Au sujet des inégalités: « Or la fraternité, malgré sa niaiserie en tant qu’objectif politique, s’avère être la condition nécessaire de la politique elle-même. On sait depuis longtemps que tout groupe humain repose sur le sentiment, transmis à travers les générations, d’un avenir commun et d’une dépendance mutuelle. »
Au sujet d’une interrogation sur le sens du mot « utile »: « Si nous nous cantonnons aux problèmes d’efficacité et de productivité économiques en ignorant les considérations éthiques et toute référence à des objectifs sociaux plus généraux, nous ne pouvons espérer y répondre. »
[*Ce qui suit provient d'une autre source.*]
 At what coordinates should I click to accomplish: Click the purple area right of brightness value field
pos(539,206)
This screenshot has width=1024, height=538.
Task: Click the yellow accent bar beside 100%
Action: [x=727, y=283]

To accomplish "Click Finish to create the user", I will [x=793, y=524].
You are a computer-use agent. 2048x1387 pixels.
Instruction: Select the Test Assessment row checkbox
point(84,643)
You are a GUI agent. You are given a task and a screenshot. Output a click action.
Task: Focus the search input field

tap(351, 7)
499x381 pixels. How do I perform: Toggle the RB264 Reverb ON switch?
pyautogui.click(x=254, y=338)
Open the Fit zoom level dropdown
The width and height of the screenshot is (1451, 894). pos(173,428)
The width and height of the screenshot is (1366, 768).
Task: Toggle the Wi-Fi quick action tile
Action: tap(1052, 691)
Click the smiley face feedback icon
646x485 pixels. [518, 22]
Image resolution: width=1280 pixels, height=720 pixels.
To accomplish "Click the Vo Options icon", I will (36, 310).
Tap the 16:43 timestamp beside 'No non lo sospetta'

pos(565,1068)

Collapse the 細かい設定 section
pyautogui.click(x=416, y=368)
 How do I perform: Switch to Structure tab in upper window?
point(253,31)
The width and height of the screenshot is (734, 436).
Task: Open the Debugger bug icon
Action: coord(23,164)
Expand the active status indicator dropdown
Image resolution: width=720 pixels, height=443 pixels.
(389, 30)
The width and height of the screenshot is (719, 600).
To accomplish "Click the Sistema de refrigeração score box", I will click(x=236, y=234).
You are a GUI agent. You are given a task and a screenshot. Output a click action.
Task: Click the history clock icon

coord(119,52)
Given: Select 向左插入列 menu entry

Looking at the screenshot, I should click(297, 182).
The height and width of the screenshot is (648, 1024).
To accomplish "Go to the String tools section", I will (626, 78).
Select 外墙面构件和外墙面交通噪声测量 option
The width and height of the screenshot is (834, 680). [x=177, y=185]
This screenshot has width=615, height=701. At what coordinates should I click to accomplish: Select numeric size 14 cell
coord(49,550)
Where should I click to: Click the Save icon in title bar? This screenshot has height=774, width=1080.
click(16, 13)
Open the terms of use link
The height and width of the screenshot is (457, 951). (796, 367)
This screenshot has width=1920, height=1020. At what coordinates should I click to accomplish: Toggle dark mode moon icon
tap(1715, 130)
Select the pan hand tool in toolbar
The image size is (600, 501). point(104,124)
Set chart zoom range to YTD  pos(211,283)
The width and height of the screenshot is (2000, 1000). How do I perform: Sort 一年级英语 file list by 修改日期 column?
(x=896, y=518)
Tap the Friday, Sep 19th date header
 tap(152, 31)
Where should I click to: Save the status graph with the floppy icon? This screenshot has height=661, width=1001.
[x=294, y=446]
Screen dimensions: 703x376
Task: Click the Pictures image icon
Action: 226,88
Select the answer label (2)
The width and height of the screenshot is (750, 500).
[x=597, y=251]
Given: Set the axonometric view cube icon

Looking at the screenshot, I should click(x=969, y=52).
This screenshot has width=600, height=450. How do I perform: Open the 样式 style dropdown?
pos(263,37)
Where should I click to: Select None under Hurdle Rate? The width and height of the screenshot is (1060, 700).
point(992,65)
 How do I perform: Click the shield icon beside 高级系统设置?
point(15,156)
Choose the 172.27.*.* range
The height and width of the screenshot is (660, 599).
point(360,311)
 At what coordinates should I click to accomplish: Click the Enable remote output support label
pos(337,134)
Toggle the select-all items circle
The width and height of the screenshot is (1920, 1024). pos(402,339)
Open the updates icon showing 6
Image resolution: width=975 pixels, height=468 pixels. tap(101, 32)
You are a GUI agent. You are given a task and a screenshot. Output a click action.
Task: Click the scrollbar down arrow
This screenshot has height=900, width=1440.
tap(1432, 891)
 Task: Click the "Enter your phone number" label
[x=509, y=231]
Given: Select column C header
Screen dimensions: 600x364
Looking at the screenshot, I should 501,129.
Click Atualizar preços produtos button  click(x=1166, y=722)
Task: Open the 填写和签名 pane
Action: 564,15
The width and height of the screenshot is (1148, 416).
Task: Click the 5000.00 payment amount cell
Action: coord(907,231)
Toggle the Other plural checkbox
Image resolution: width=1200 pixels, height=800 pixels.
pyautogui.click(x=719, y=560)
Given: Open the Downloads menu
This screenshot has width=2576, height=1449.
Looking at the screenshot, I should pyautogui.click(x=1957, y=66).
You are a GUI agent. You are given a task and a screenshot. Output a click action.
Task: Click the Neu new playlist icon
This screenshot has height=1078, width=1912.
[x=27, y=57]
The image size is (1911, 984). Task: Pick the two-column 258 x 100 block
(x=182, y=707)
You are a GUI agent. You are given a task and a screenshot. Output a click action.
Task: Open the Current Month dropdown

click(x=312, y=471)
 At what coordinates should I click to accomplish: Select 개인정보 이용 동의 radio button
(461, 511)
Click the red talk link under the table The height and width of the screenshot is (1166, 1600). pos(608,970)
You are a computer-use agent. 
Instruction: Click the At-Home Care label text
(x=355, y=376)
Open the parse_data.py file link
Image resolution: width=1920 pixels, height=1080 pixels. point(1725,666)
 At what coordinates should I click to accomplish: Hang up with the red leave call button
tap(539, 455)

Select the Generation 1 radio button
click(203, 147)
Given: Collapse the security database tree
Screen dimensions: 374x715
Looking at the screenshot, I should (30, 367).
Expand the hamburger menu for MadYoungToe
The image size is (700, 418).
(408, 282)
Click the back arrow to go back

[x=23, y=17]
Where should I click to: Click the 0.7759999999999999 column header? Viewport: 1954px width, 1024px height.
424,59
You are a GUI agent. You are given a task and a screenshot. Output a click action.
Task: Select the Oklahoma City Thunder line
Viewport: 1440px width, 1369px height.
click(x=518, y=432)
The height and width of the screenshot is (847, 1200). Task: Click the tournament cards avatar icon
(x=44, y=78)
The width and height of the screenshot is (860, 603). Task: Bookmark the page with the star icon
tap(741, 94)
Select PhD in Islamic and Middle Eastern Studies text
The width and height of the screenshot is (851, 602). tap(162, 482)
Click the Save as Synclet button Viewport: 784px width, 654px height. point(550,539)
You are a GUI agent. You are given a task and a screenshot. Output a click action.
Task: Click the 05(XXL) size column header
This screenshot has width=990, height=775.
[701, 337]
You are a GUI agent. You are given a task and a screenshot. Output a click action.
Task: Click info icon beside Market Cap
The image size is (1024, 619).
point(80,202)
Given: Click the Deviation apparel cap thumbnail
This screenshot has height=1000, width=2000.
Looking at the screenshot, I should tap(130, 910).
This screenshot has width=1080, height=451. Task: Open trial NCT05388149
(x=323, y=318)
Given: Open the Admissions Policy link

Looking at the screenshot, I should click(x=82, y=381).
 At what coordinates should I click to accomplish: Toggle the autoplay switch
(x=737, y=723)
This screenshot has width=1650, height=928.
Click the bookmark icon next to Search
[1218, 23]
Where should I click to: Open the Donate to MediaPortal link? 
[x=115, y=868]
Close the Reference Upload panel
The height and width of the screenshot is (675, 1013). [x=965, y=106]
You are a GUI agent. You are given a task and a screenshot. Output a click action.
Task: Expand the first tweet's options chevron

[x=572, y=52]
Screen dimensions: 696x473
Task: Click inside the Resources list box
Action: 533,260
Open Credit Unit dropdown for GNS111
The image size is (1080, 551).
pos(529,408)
C’est bien dans ce cadre tracé que l’Epaulette a un rôle particulier à tenir. Ce rôle est nourri des réalités que vivent nos membres d’active. Il est enrichi par la distance que nous pouvons prendre par rapport au poids quotidien de ces mêmes réalités.
Ce rôle, c’est de contribuer à donner tout son sens à notre état d’officier. C’est de nous aider à ne pas perdre de vue ces besoins salvateurs de fraternité (nous y ajoutons d’armes) et de dépendance commune. Ce rôle c’est de cultiver et de développer les liens par lesquels ces besoins se concrétisent.
Pardon pour cet effort de lecture imposé en période de vacances! (JFD)
(*) Cet ouvrage n’est pas disponible en français à l’heure actuelle. Il paraîtra aux éditions Héloïse d’Ormesson en 2011. Son titre: « Ill Fares the Land » est tiré d’un texte d’Oliver Goldsmith « The deserted village » (1770): “Ill fares the land , to hastening ills a prey, where wealth accumulates, and men decay.’’
◊ Une amie traductrice m’a livré le secret de ce texte qui échappait à mon anglais « NATO »: « La terre dépérit, proie de maux imminents, où l’argent s’accumule et l’homme périclite »◊ … L’auriez-vous traduit ainsi?